Employee Stock Purchase Plans are typically viewed as a win-win for both the business and employees. Employees get to participate in something that can meaningfully increase their net worth or financial stability. It also means that employees become directly tied to the company's success, which helps companies attract motivated and driven employees. Put simply, employees may work harder to ensure the company's success and thereby increase the value of their stock.
However, despite being considered a win-win, participation in ESPPs is relatively low, with the average plan having 42% employee participation. So, why are so many employees cautious of investing? A lot of it has to do with feeling unsure or unconfident in the plans themselves. Let's work through some of the concerns or confusions people have to answer whether you should participate.
ESPPs allow employees to purchase stock in the company they work for, and often at a discounted price. This discount is typically 5-15% of the market value, making for a substantial discount. If you want to start investing, then taking advantage of your employer's ESPP and the associated discount is a good idea.
Many people are curious about investing in the stock market, but find it intimidating and don't know where to start. ESPPs can be a great way to start investing but without all the uncertainty and guesswork of doing it alone. Enrolling in the ESPP is typically painless and straightforward. It works like this; your company will inform you of your ability to participate and send you the necessary documentation. All you have to do is fill it out and send it back - job done!
When you sell your shares, the income you receive will either be categorized as ordinary income or capital gains. Capital gains are taxed at a lower rate than your regular income, so you can see tax advantages from investing.

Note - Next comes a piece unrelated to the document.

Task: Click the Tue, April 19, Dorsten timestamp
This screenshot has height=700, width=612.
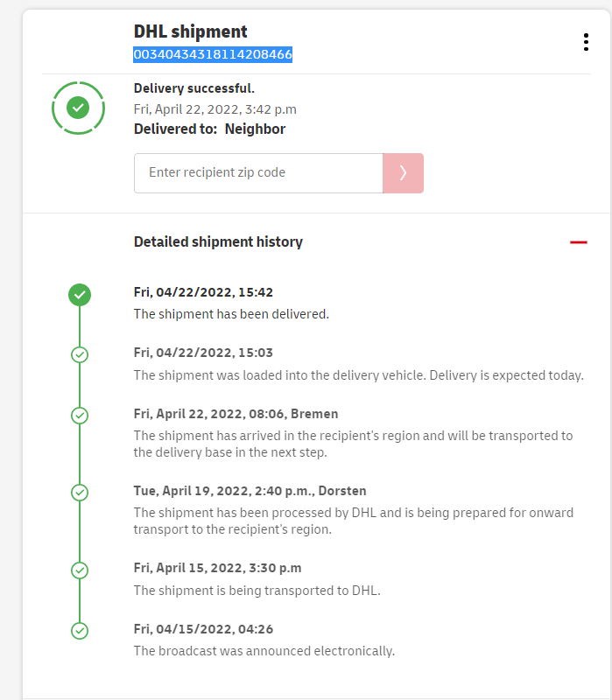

How much of each type of tax you pay will depend on when you sell the shares. If you sell your shares within two years after the offering date (or one year from the purchase date), this is known as a disqualifying disposition, and the profit will be taxed as regular income. Conversely, if you sell your shares at least two years after the offering date and at least one year after the purchase date, the profits will be classes as long-term capital gains (qualifying disposition).